- [What you have to do]:
Echo the entries below verbatim, beginning at the line that contains "Given: Click the Description column header" and stopping after the line that contains "Action: [x=593, y=579]". Leave the pictures out of your answer.

- [Given records]:
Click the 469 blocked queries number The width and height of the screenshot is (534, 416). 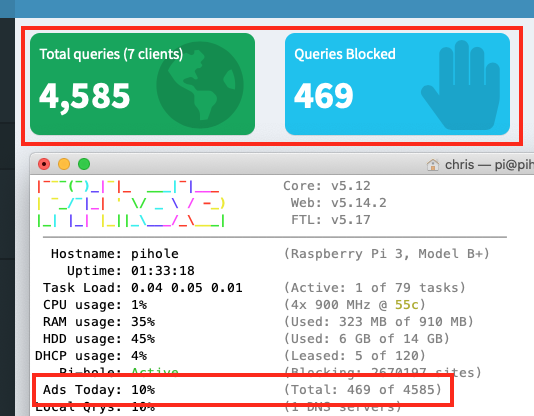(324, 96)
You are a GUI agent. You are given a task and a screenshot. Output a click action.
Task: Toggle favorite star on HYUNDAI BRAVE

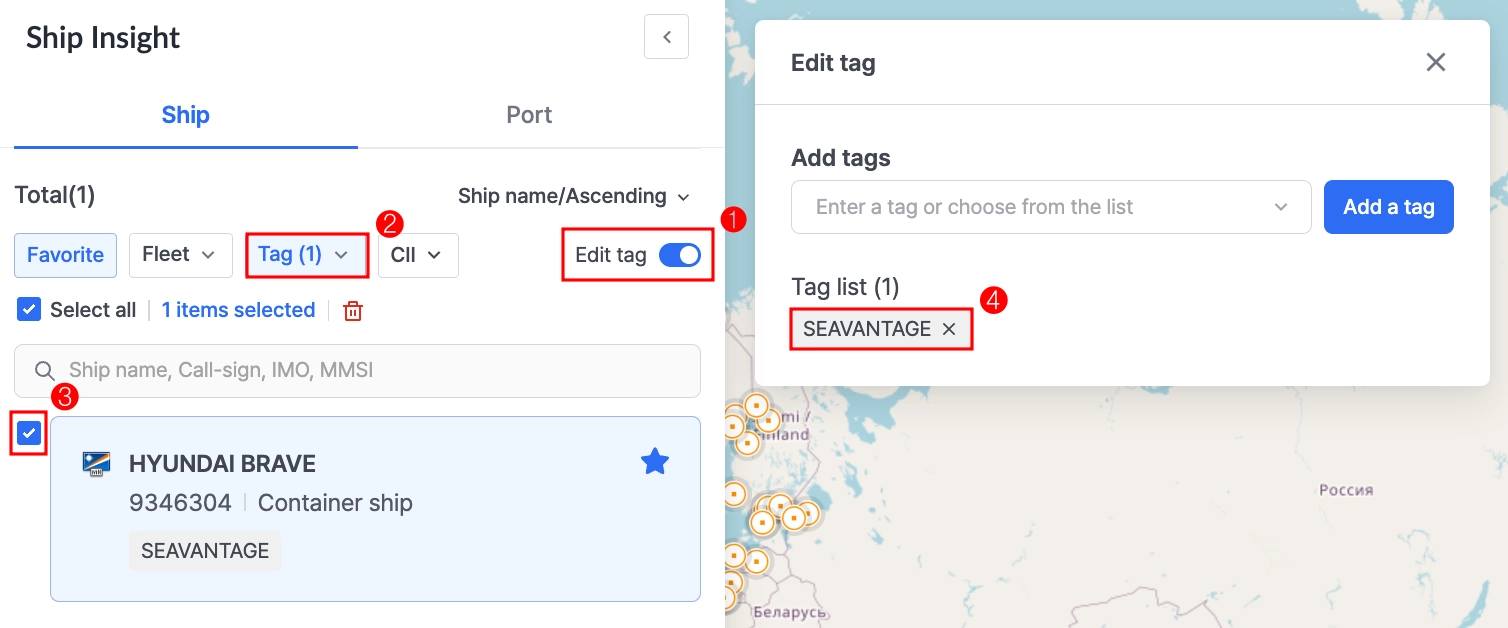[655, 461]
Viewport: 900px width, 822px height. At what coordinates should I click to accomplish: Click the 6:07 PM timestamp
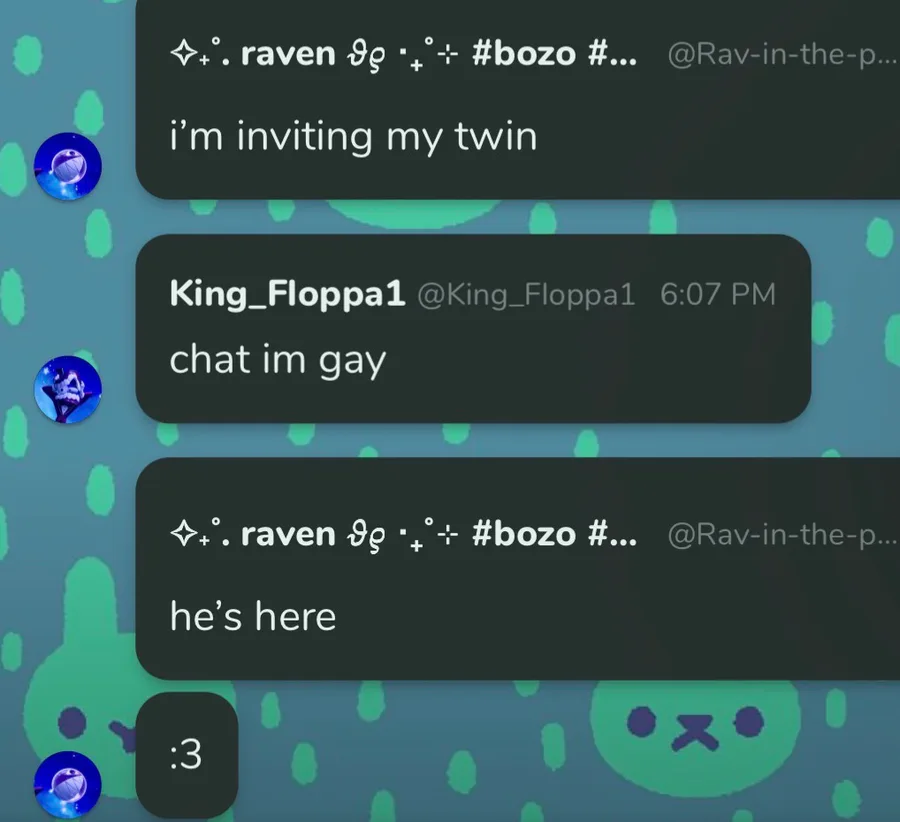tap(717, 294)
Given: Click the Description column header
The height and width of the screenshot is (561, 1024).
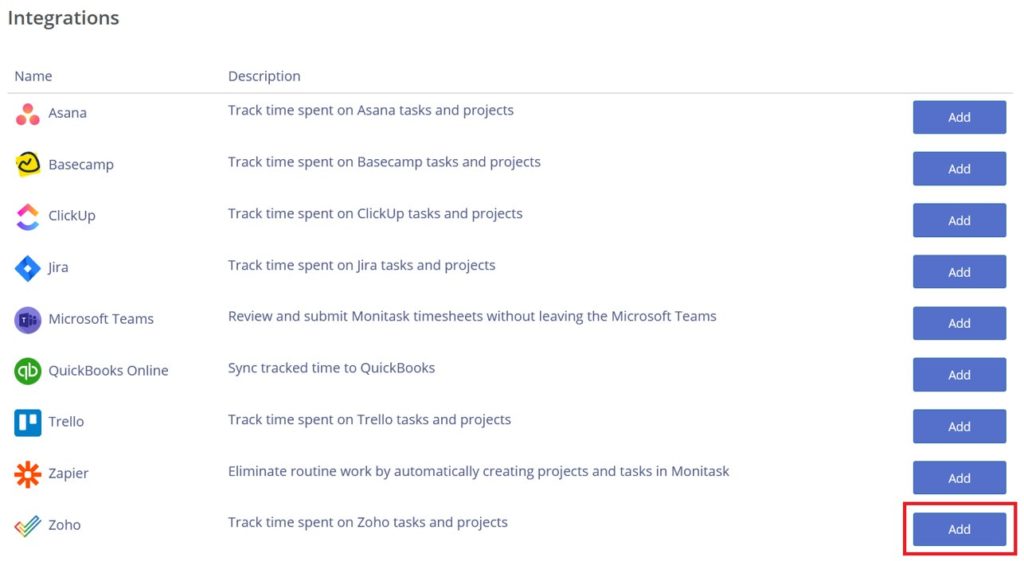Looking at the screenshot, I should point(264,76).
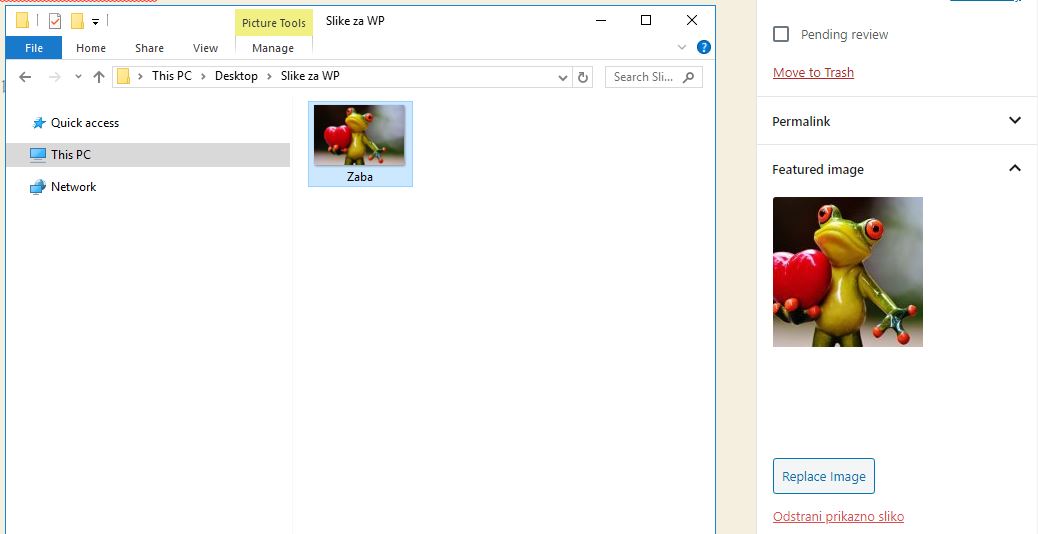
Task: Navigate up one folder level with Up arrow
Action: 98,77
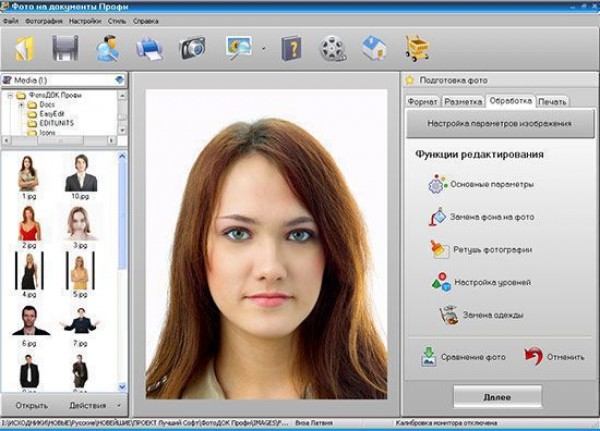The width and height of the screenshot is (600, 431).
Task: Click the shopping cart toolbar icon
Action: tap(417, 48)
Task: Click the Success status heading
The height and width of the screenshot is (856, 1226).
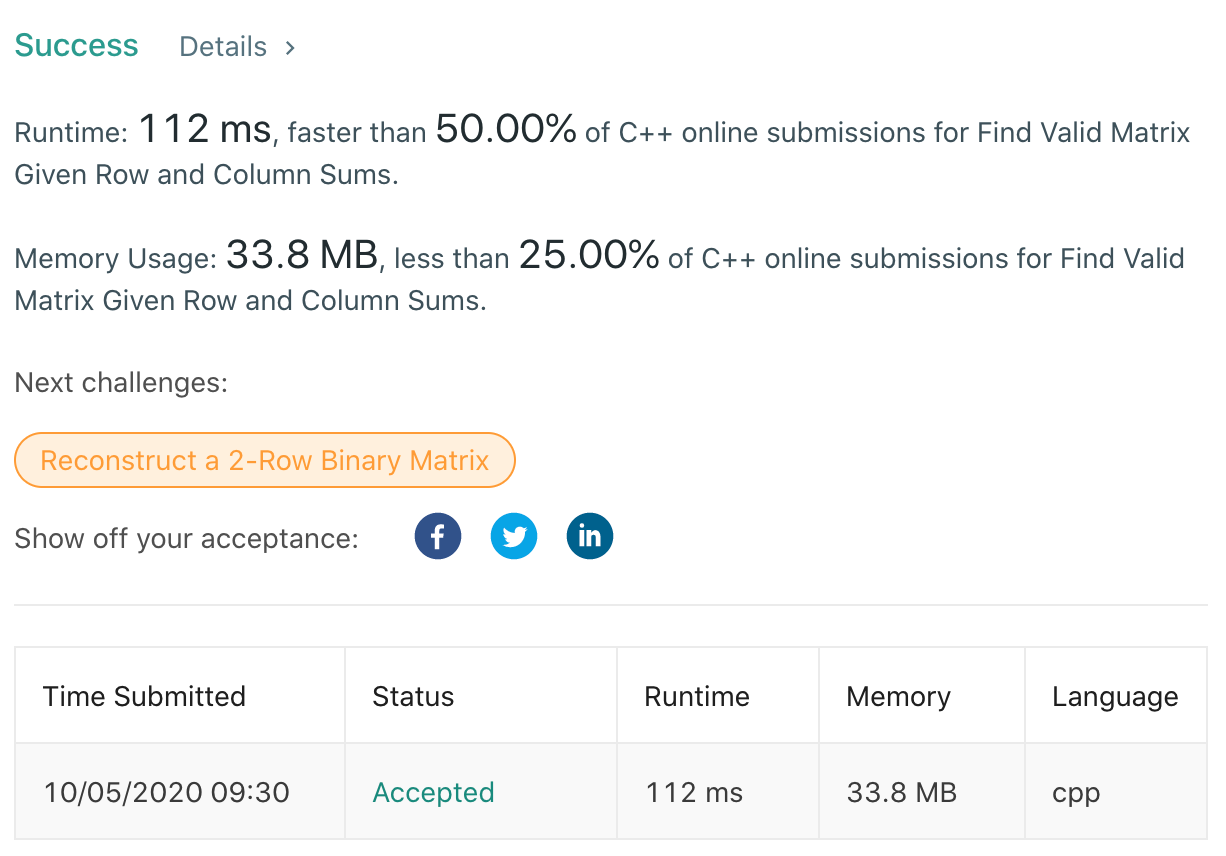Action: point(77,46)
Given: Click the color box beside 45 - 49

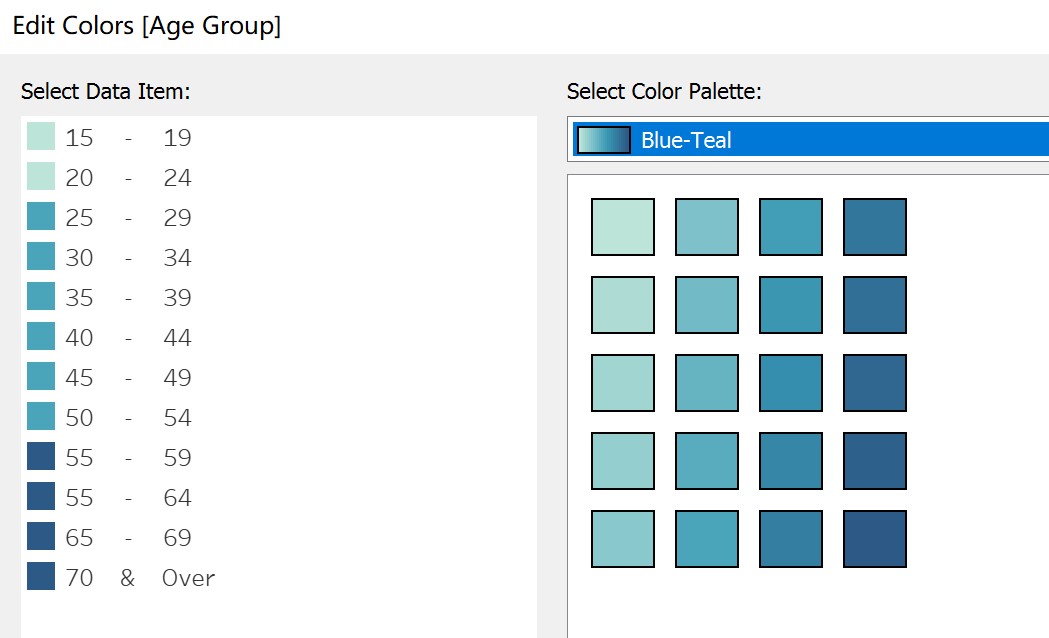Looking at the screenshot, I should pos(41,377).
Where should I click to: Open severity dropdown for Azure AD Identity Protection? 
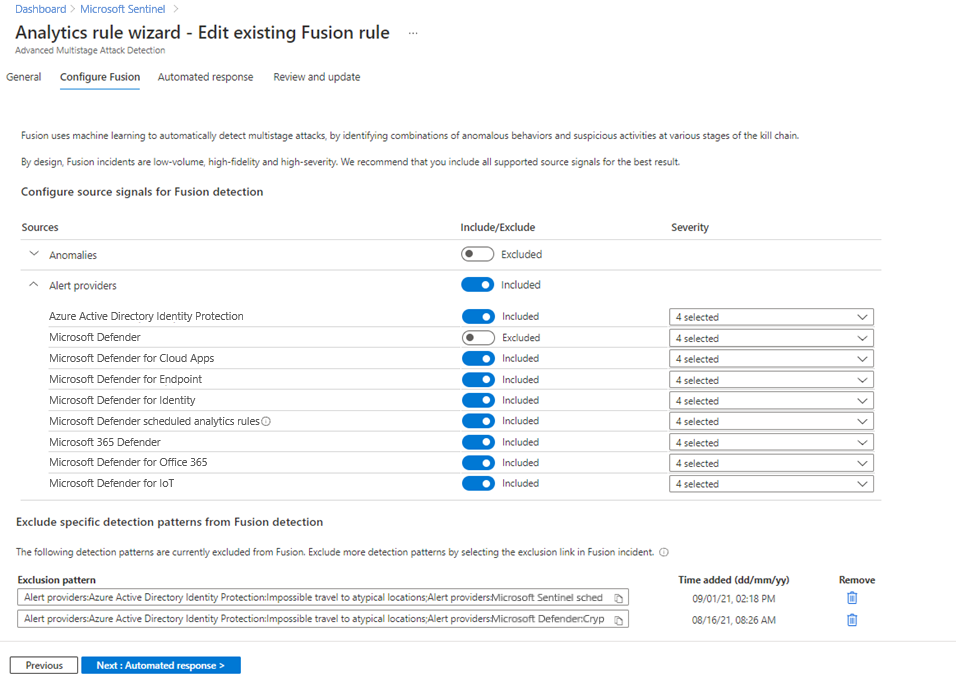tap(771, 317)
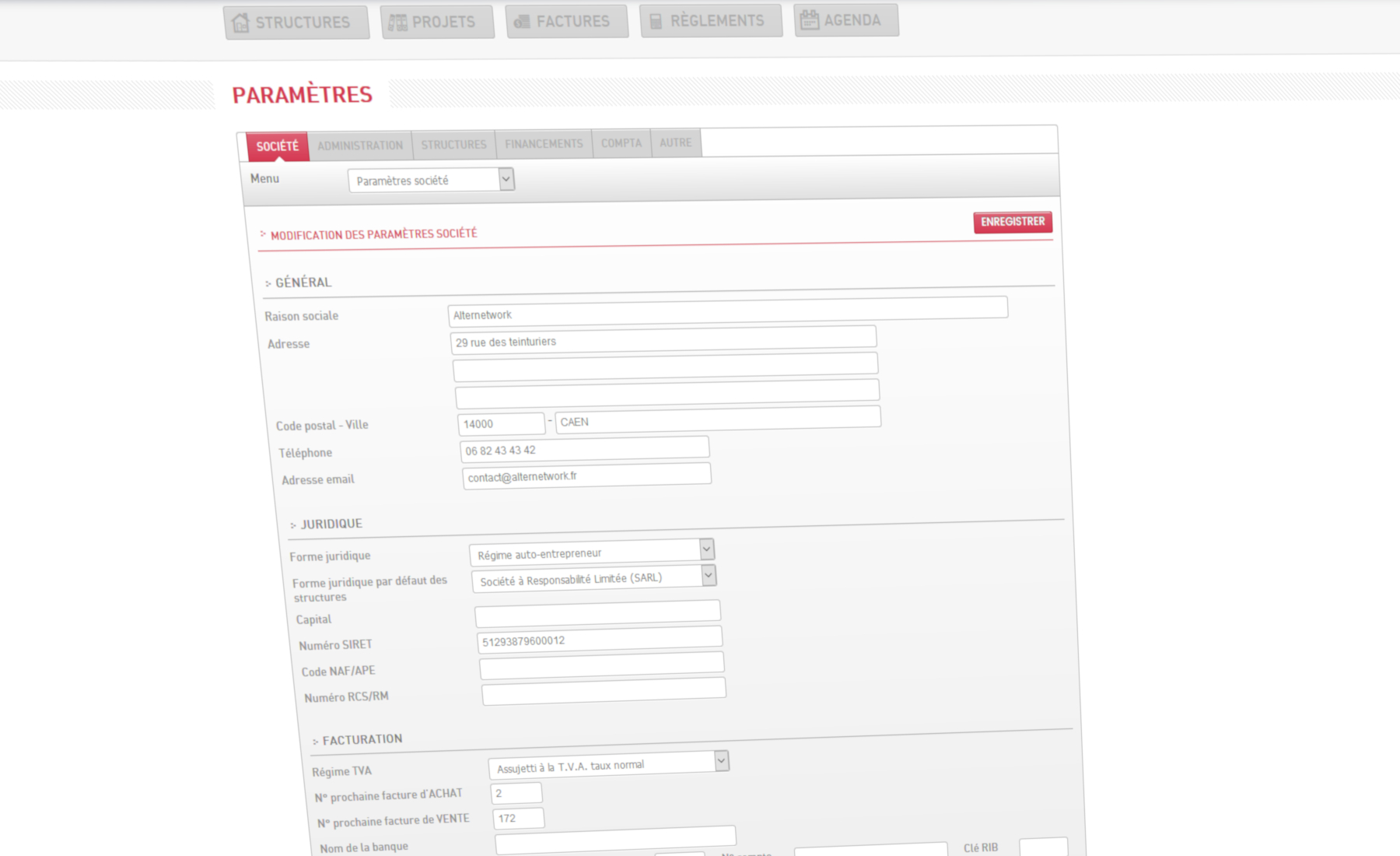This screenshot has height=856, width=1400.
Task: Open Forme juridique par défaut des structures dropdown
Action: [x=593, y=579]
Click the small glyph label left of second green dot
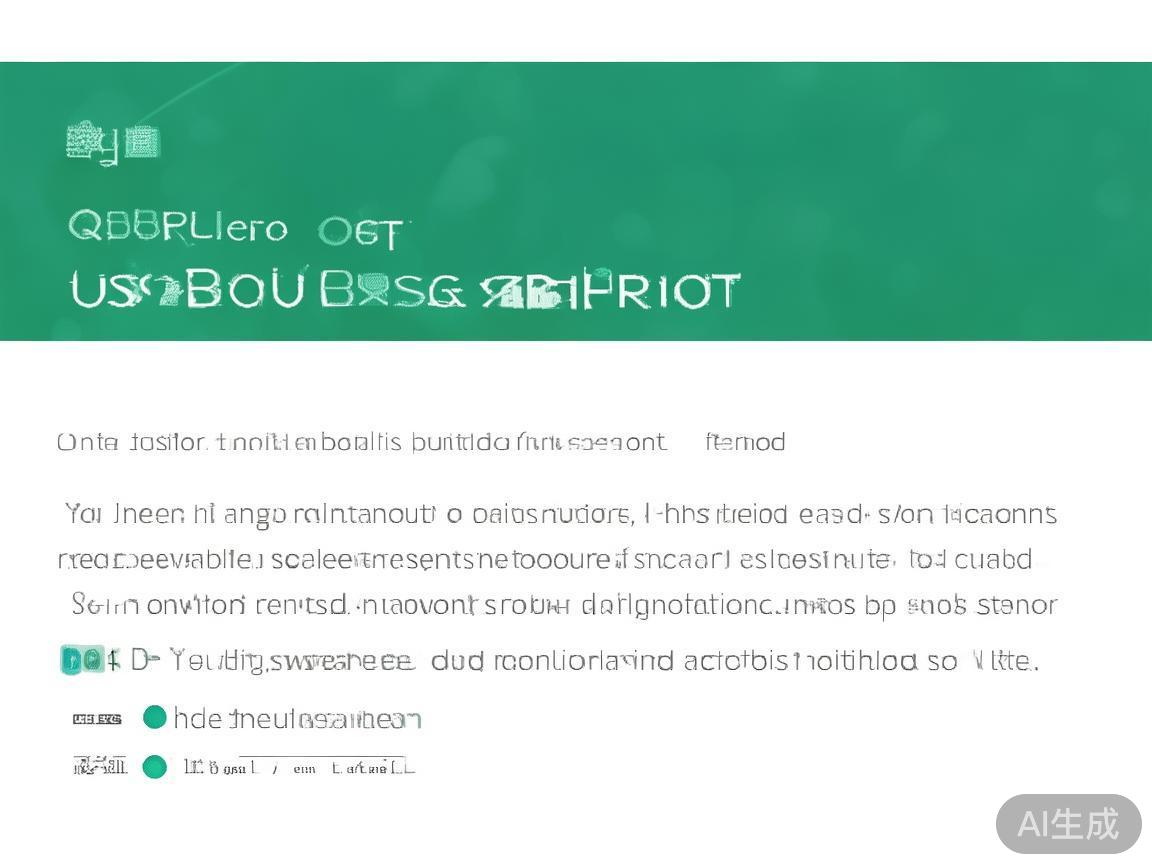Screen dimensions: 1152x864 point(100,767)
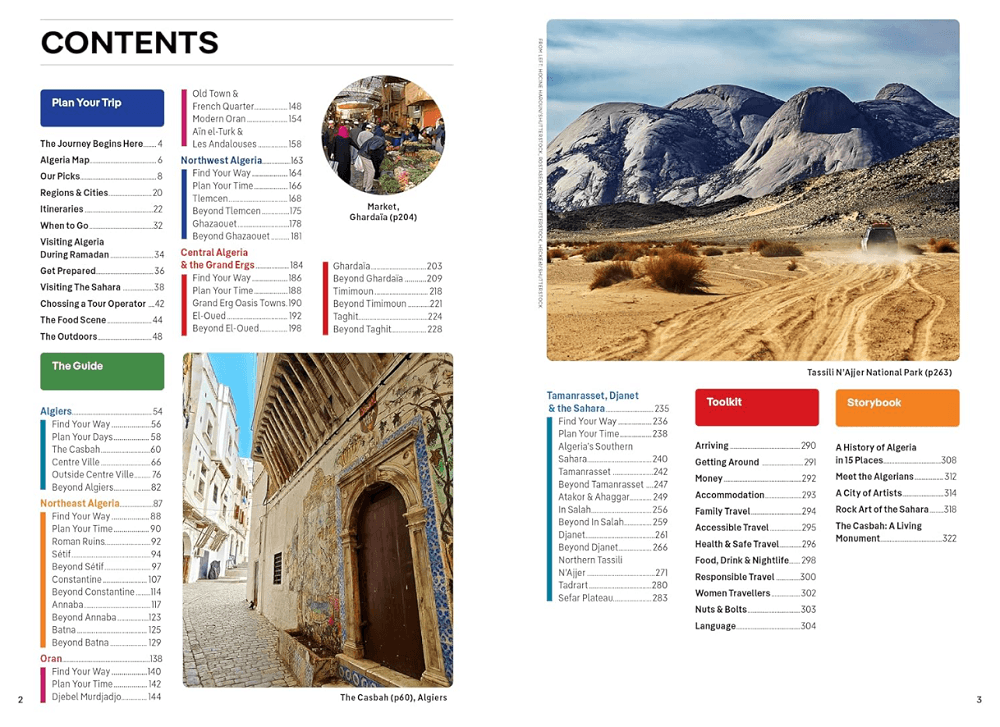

- [Solution for this exercise]:
Given: Click the Description column header
The height and width of the screenshot is (561, 1024).
Looking at the screenshot, I should point(264,76).
Task: Navigate up one folder level with Up arrow
Action: 98,77
The width and height of the screenshot is (600, 431).
Task: Click the shopping cart toolbar icon
Action: tap(417, 48)
Task: Click the Success status heading
The height and width of the screenshot is (856, 1226).
Action: point(77,46)
Given: Click the color box beside 45 - 49

Looking at the screenshot, I should pos(41,377).
Where should I click to: Open severity dropdown for Azure AD Identity Protection? 
tap(771, 317)
This screenshot has height=856, width=1400.
Task: Open Forme juridique par défaut des structures dropdown
Action: [x=593, y=579]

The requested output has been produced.